What followed was a descent into systematic horror. Lundin dismembered the bodies using an angle grinder in the garage and an axe, leaving approximately 231 pieces scattered across the crime scene. Deputy Chief Inspector Niels Kjøller of Hvidovre Criminal Police would later describe both locations as looking "like slaughterhouses, even though Peter had tried to erase his tracks by cleaning up." Despite his cleanup efforts, remnants of human tissue remained visible to investigators.
Lundin confessed on October 10, 2000. On March 15, 2001, Østre Landsret sentenced him to life imprisonment for intentional triple murder, rejecting his claims that he hadn't intended to kill. Prosecutor Attorney General Erik Merlung described the crimes as committed "in a state of horror and fright," justifying the maximum sentence.
## The Gamma Bomber
Toward the end of the 1970s, Copenhagen was gripped by fear as a serial bomber began placing explosives in the city. The first bomb detonated near Copenhagen; a second explosion confirmed that a dangerous pattern had emerged. The case would become one of Denmark's earliest examples of extraordinary criminal investigation, though complete details of the resolution remain limited in English-language sources.

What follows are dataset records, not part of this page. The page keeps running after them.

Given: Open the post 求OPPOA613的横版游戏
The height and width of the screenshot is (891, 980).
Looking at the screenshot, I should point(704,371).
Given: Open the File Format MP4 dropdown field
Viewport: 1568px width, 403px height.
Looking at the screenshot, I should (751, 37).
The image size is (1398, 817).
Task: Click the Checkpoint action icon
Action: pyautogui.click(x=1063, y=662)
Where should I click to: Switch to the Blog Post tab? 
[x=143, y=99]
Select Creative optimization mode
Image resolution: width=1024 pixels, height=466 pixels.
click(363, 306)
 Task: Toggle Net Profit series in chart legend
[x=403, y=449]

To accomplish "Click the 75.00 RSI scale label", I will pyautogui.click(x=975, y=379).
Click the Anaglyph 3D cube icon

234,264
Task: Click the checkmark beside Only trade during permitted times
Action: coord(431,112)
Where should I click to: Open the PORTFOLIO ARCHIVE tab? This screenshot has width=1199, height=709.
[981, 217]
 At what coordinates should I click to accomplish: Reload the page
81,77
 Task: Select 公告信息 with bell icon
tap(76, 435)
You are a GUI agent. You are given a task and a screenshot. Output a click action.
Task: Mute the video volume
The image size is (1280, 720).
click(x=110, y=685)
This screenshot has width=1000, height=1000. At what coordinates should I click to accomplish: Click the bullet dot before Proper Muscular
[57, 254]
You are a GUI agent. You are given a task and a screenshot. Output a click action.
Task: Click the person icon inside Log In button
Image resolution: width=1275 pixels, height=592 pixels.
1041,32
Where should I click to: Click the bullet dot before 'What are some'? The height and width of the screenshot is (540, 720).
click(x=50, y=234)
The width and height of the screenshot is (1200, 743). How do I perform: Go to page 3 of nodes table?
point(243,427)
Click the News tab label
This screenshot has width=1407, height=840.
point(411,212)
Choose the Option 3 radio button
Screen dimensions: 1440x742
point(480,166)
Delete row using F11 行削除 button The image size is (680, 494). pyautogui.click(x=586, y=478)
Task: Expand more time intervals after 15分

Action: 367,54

## The Odense Murder and Criminal Profiling Innovation
On February 22, 1992, an innocent girl was brutally murdered in Odense. The case would become historically significant not for the victim's tragic death, but for what it prompted: the first instance of Danish police deploying psychological perpetrator profiling after initial investigations had stalled. This marked a turning point in Danish criminology, introducing methods that would become standard practice.